BookmarkSubscribeRSS Feed
🔒 This topic is solved and locked. Need further help from the community? Please sign in and ask a new question.
JamesBlack
Fluorite | Level 6

I may be missing something elemental but I can't get rid of the feeling that hpgenselect handles interaction incorrectly.

 

Let's say I have 2 categorical variables. One with 2 levels and the other with 3 levels. Both of them have a reference category set in the CLASS statement.

var1 = {A, B}

var2 = {X, Y, Z}

 

I want to have their interaction in the model. Therefore, I include var1*var2 in the MODEL statement.

 

Oddly, I only get parameters estimates for combinations: {A,X} and {A,Y} even though there should be 5 parameters estimated... Ideally, there should be estimates for {A,X}, {A,Y}, {A,Z}, {B,X}, {B,Y}.

 

 

This manual says that hpgenselect "permits any degree of interaction effects that involve classification and continuous variables".

 

 

Any hint, please?

SAS EG 7.15 HF3 (7.100.5.6132) (64-bit)

 

__

I could use GENMOD which works fine, but it does't support stepwise selection of variables...

1 ACCEPTED SOLUTION

Accepted Solutions
SAS_Rob
SAS Employee

With GLM coding (the default in GENMOD) the procedure implicitly fits the main effects as well in an interaction only model, that is, it absorbs those DF in the calculation of parameter estimates.  HPGENSELECT would do the same thing if you use GLM coding.

 

proc hpgenselect data=data;
class var1(ref = "A") var2(ref = "X")/param=glm;
model target = var1*var2
/dist=Poisson link=log;
selection method=NONE details=all;
run;

 

 

 

 

 

 

View solution in original post

8 REPLIES 8
PaigeMiller
Diamond | Level 26

@JamesBlack wrote:

 

Let's say I have 2 categorical variables.

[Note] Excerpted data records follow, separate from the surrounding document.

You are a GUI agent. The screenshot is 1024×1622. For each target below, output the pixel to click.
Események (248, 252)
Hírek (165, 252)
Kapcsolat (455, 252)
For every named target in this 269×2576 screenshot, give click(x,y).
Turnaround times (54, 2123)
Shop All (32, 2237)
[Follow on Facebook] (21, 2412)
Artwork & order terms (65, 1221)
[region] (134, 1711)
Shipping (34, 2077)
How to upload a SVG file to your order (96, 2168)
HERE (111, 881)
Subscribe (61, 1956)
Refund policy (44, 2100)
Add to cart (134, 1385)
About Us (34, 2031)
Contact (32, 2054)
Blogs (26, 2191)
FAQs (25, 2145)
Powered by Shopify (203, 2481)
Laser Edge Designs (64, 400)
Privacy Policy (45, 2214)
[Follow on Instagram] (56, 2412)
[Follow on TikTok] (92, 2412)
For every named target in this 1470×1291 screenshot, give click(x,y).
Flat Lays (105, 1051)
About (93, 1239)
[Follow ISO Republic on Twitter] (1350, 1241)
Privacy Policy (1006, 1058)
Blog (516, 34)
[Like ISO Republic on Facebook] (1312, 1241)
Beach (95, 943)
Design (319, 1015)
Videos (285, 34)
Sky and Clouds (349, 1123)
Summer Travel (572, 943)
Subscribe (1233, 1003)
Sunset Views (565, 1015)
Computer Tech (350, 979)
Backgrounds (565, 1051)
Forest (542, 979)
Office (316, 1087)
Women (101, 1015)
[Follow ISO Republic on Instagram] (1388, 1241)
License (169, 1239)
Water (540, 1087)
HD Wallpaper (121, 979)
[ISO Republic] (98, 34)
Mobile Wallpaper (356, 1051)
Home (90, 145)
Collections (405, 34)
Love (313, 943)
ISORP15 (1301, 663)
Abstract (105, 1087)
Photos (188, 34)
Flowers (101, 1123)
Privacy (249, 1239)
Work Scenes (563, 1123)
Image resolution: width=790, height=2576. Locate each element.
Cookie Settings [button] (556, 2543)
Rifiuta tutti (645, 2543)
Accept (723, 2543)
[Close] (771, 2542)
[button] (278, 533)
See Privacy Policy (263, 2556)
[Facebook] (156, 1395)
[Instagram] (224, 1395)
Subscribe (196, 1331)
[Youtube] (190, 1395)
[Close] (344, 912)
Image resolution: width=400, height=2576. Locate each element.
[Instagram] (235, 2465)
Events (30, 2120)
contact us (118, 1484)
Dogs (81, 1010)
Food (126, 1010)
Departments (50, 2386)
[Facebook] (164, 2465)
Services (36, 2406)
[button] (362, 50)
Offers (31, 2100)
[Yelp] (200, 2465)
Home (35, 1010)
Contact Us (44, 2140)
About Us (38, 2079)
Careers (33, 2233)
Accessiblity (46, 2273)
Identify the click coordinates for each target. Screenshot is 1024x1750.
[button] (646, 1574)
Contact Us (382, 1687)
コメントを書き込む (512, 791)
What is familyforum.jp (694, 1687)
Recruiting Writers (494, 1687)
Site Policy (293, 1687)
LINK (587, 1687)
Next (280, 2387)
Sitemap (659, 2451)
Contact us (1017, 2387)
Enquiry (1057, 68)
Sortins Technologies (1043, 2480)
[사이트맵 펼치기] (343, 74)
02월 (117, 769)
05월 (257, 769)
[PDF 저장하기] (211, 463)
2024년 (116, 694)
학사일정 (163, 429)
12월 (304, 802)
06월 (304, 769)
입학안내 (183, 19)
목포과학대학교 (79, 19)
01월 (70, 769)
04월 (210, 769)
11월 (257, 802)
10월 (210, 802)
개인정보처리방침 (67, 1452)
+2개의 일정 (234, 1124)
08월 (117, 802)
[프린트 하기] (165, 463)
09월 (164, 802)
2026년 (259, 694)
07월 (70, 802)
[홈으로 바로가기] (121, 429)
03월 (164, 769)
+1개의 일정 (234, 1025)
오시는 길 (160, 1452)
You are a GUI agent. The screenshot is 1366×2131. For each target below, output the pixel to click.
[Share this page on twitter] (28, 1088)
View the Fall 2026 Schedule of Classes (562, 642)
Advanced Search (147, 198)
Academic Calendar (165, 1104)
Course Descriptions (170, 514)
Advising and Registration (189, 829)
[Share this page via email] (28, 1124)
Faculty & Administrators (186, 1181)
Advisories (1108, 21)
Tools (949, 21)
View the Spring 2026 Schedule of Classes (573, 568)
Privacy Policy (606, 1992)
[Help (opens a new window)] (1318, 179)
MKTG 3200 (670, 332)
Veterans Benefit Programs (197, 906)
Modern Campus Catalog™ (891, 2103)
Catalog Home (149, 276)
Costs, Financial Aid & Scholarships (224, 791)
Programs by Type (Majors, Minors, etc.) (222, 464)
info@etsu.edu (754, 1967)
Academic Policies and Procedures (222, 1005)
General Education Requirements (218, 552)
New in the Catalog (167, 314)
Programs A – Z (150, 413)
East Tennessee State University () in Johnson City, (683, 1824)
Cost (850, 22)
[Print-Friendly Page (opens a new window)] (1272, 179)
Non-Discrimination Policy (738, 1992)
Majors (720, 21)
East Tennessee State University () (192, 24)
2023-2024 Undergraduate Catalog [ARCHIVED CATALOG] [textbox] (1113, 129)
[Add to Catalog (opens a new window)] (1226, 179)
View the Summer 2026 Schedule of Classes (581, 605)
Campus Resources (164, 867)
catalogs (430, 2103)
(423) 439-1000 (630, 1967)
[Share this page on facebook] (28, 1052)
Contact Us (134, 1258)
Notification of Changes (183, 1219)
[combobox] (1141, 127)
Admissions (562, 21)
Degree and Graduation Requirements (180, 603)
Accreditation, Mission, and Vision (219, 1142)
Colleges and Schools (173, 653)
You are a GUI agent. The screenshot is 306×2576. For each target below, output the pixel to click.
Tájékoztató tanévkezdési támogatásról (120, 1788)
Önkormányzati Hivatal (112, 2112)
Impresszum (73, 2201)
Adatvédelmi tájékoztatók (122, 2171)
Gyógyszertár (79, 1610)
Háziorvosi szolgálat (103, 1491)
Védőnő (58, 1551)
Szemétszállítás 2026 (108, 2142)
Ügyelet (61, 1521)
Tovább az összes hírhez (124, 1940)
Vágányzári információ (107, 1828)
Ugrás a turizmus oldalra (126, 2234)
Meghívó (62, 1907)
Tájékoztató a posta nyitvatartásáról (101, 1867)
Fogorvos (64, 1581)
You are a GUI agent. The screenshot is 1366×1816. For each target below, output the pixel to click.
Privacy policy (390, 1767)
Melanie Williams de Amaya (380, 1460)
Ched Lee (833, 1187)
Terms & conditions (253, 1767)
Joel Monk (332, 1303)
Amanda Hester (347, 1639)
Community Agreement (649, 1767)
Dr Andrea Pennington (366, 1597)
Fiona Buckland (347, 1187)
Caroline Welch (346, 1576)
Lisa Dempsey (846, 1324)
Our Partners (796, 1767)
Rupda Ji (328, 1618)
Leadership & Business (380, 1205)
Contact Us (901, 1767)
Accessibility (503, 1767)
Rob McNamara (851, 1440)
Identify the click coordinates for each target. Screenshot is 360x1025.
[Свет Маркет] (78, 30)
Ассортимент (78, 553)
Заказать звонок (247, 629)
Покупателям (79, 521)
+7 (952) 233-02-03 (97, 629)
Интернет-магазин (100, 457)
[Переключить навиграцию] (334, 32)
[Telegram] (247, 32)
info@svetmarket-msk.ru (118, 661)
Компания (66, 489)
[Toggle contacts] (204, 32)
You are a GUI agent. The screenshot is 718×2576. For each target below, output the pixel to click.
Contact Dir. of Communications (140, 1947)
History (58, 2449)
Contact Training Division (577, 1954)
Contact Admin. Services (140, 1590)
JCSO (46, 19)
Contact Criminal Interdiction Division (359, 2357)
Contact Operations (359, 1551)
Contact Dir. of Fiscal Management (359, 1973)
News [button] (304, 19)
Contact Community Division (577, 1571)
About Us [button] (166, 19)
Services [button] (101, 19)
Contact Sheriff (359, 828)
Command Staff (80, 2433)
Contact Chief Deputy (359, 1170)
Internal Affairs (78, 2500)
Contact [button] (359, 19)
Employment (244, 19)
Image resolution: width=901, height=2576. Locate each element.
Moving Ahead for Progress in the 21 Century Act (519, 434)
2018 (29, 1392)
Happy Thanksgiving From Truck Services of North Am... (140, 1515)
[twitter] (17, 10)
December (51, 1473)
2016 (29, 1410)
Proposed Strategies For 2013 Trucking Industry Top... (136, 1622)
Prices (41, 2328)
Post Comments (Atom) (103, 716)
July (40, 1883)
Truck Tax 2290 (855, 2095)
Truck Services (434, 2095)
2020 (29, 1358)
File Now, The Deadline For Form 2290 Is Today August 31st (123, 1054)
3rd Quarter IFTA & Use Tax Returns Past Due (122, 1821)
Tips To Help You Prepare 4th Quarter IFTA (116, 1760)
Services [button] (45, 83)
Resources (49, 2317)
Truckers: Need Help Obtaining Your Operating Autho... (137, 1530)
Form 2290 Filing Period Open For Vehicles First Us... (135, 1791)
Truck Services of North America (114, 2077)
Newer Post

One with 2 levels and the other with 3 levels. Both of them have a reference category set in the CLASS statement.

var1 = {A, B}

var2 = {X, Y, Z}

 

I want to have their interaction in the model. Therefore, I include var1*var2 in the MODEL statement.

 

Oddly, I only get parameters estimates for combinations: {A,X} and {A,Y} even though there should be 5 parameters estimated... Ideally, there should be estimates for {A,X}, {A,Y}, {A,Z}, {B,X}, {B,Y}.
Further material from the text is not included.